3 Однако символ Диониса не всецело предопределяет содержание этой сложной книги. В той же мере торжествует в ней начало ‘аполлоновское’…— Дихотомия дионисийского и аполлоновского начал восходит к работе Ф. Ницше ‘Рождение трагедии, или эллинство и пессимизм’ (1871).
4 И как бы радиусы лучи солнца-сердца соединяют лирический микрокосм поэта с объективно данным макрокосмом.— Концепция микрокосма человека как малой вселенной (макрокосма) распространена в мистико-эзотерических и герметических учениях древности и служит основой для метафизических аналогий в религиозно-философских исканиях XX в. Ее истоки — космогонические мифы о создании мира из тела Первочеловека, некоего Адама Кадмона. См. стих-ние ВИ ‘Небо — вверху, Небо — внизу’, посвященное Бердяеву (II, 267).
5 В этом смысле Вячеслав Иванов реалист.— Речь идет об онтологическом символизме или реалиоризме ВИ. Об этом см.: Мицкевич Д.Н. ‘Реалиоризм’ Вячеслава Иванова // Христианство и русская литература: Взаимодействие этнокультурных и религиозно-этических традиций в русской мысли и литературе. Сб. 6. СПб.: Наука, 2010. С. 254-342.
6 Пушкин ‘беспечной веры полн’ <...> был выброшен на берег грозою.— Речь идет о стих-нии А.С. Пушкина ‘Арион’ (1827).
7 Огнем крестися, Русь! В огне перегори <...> Се, в небе кормчие ведут тебя цари.— Цитата из стих-ния ВИ ‘Цусима’ (II, 252).
8 …Так! Подлые вершите казни <...> Гляжу вперед я без боязни.— Цитата из стих-ния ВИ ‘Палачам’ (Гляжу вперед я без боязни…’) (II, 257).
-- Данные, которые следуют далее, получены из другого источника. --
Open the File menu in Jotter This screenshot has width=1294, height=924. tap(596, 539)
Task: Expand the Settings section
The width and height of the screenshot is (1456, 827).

9 …Замирая, кликом бледным <...> Спотыкаются копыта…— Цитата из стих-ния ВИ ‘Медный всадник’ (‘В этой призрачной Пальмире…’) (II, 259).
10 …третья книга первой части ‘Эрос’ и ‘Золотые завесы’ позволяет судить об отношении Вяч. Иванова к этой теме.— Речь идет о мистико-эротических утопиях ВИ и Л. Д. Зиновьевой-Аннибал. Сборник ‘Эрос’, вошедший в книгу ‘Cor ardens’, был посвящен С. М. Городецкому, цикл ‘Золотые завесы’ — М.В. Волошиной (Сабашниковой).
11 …’вожатая владычица неотвратимых встреч’, ‘заклятий Солнца разрешительница’ <...> чарой Полночи.— Цитата из стих-ния ВИ ‘Заклинание’, ‘Cor ardens’ (II, 366).
12 …Приди, мой сын, мой брат! <...> Ночь, Матерь чарая,глуха, тиха, хмельна, жадна…— Цитата из стих-ния ВИ ‘Заклинание’, ‘Cor ardens’ (II, 366).
13 …’где бродят, заросли ломая, желаний темных табуны’.— Цитата из стих-ния ВИ ‘Ропот’, Cor ardens (II, 370).
14 …’растворил свою жемчужину любви’…— Там же.
15 …’Нищ и светел прохожу я и пою / Отдаю вам светлость щедрую мою’.— Цитата из стих-ния ВИ ‘Нищ и светел’, ‘Cor ardens’ (II, 382).
16 …слова Петрарки: ‘Bipensier inpensier, di monte in monte mi guida Amor’… — ‘От думы к думе, от горы на гору / Меня любовь уводит…’ (ит.) (перевод с ит. А.М. Эфроса), начало канцоны 129 Ф. Петрарки.